As mentioned earlier, the County has been working hard to control costs and keep the tax burden as low as possible on residents and businesses. This has made Dutchess County an attractive place to do business, consequently slowing the trend of the declining tax base after the last recession and hopefully reversing that trend in a few years. Investment continues in the County infrastructure (over $15 million in the 2017 budget), which is vital to attracting new businesses and the expansion of existing ones. The Dutchess Tourism program received $1.3 million in this year's budget. Other initiatives include the improvements to the Dutchess County Airport, now renamed the Hudson Valley Regional Airport. In addition, Dutchess County Community College will be opening a training facility at the airport.

—————

* Exercises:
**a)** According to the passage on Dutchess County's budget, why does the County keep investing in its infrastructure? Answer in one to three sentences.
**b)** Continue the passage on Dutchess County's budget from the point where it stops.
The lines that come next are separate material, unrelated to the Dutchess County passage.

* Data provided:
—————

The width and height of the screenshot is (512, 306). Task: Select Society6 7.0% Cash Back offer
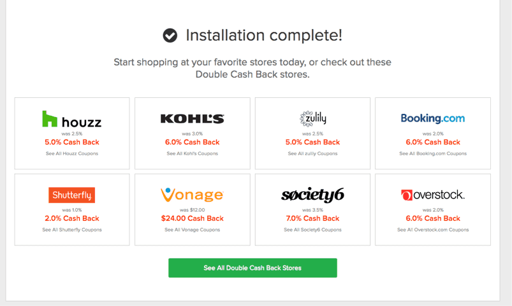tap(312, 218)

—————

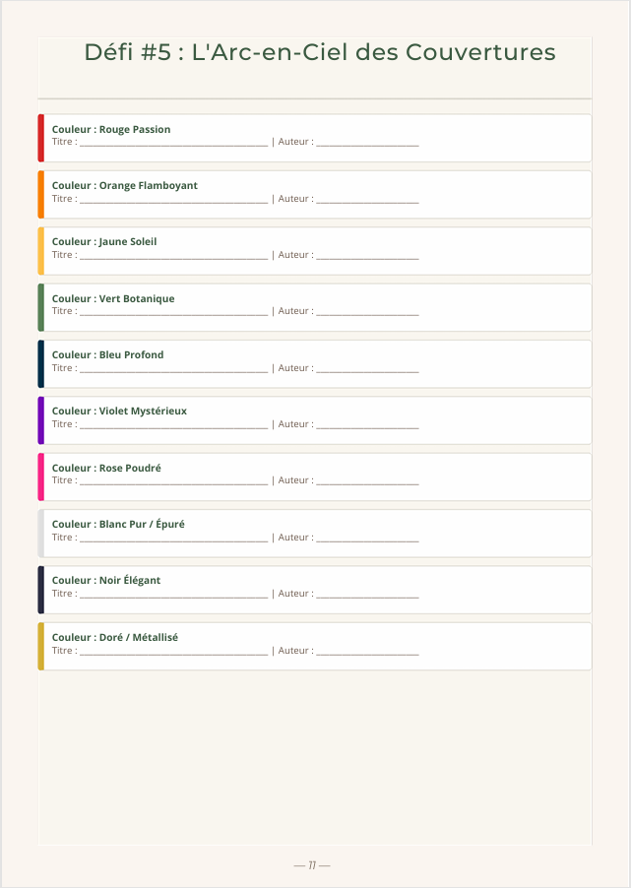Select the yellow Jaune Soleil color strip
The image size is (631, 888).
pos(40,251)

—————

* Answers to each task:
**a)** The County keeps investing in infrastructure, with over $15 million in the 2017 budget, because that investment is vital to attracting new businesses and to helping existing ones expand.

**b)**
Much of what the County is doing to improve the quality of, and access to Mental Health resources for residents has been described above. The innovative approach of the Stabilization Center has proven to be a success and will continue to be funded. This facility diverts addicts and mental health cases from the jail system and helps to direct these residents to long-term treatment and therapy programs. The new Justice and Transition Center will provide a wide array of evidenced based programs to inmates, which will include mental health resources if deemed appropriate. This will help to reduce recidivism. The alignment of County agencies provides better response to residents with mental health issues.
Virtually all services offered are direct requirements of the State and orchestrated at the State level. When we see gaps in this social safety net, the County does innovate as demonstrated by the unique Stabilization Center, which will likely serve as a model for other Counties.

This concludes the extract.